When we discuss our work we often get a reply that people feel AI only works with big data. So we thought we would write a short article to look at this.
Whenever the topic of data analytics crops up it is invariably tied to the broader technology term of ‘big data’. This huge amount of information that flows into, and is created by, organisations every day can hold answers to problems both mundane and critical. But this data deluge comes in different formats, and can be structured or unstructured depending on source. Being able to get insight into this data, be it structured or unstructured, can potentially improve how products or services are delivered. And with machine learning / AI comes the ability to predict outcomes, improving confidence in what the data is trying to tell you.
So we know that data science can help shape many facets of our world. So is AI limited to what it will handle, and therefore only work with big data? The problem here is how AI is perceived to be intrinsically linked to Big Data. The view is that you need to have large amounts of information sloshing around in your storage silos and you need major, complex platforms to handle it. This view can only be reinforced when you see the the likes of IBM, Oracle, HP, Teradata, SAP etc are heavily promoting their services in this area. It provides the viewpoint that the world of data science is limited to Big Data – and that’s for the Big Boys.
That perception is pretty off-putting to smaller organisations and the ISV sector. There is an assumption they don’t create or store anywhere near enough data to make deploying ML / AI feasible or cost-effective. Their needs don’t require long-term consultancy contracts and their data doesn’t fill a server farm. The goals they’re trying to reach are more grounded and relatable to their customers.
The reality is very different. ML/AI can be hugely cost-effective for smaller organisations – and doesn’t need to carry a hefty price tag or lengthy timescales. Usually the need for using ML/AI is more focused to predict linear outcomes, so there is not necessarily a need for huge tranches of data.

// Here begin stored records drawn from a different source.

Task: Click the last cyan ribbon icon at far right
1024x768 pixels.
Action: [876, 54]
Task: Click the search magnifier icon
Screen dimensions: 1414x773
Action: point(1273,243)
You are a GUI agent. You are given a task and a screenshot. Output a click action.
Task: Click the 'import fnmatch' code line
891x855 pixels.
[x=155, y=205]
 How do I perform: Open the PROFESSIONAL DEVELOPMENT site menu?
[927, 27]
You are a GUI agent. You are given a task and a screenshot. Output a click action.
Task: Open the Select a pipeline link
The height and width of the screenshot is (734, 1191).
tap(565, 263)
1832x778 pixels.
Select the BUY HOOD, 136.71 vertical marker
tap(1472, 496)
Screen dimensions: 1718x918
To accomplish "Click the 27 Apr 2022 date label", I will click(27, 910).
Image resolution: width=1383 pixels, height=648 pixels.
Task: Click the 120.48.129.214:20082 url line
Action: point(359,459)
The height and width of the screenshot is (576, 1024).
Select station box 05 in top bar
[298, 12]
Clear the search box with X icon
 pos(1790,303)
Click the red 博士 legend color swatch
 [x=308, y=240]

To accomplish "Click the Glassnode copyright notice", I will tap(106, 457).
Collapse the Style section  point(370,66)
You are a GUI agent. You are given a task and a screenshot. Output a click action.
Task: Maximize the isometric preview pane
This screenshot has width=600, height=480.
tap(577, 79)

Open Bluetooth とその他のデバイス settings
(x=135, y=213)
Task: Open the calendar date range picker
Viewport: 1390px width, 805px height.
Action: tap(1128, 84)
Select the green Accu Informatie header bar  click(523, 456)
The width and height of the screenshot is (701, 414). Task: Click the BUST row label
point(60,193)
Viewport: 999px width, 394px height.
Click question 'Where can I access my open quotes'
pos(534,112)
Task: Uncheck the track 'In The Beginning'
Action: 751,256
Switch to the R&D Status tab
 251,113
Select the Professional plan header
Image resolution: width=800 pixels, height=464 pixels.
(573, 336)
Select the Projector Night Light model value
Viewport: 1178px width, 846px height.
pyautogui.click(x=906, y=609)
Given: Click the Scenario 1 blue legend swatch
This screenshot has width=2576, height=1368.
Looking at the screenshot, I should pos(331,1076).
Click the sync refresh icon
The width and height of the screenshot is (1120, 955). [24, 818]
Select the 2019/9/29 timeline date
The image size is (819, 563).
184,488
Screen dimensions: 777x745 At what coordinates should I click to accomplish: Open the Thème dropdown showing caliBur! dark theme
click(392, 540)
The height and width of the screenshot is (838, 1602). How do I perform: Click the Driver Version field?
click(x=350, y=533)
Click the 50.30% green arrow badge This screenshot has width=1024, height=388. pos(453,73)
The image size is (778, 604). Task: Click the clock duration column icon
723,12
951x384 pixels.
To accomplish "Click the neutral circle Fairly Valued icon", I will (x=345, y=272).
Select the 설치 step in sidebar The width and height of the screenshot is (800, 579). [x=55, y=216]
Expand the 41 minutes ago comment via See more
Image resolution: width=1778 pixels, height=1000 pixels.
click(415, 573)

From the perspective of software houses, expanding existing applications to include ML/AI capabilities can be prohibitive. Development requires specific skills beyond coding and the resources required can be an unwelcome pull away from existing product roadmaps. The idea of connecting up to an existing platform via the cloud is tried and tested for other solutions, but these again may have a high cost attached to them. This can be either through setup or ongoing subscription fees – or even demand complete re-writes to conform to proprietory technology. The new area of robust ML/AI platforms, as typified by ourselves, overcome this through use of open source code, capable of handling data regardless of source and format. This nimbler, open approach makes the use of ML/AI much more straightforward, crunching development time and providing a service which can deliver fast, practical benefits to users.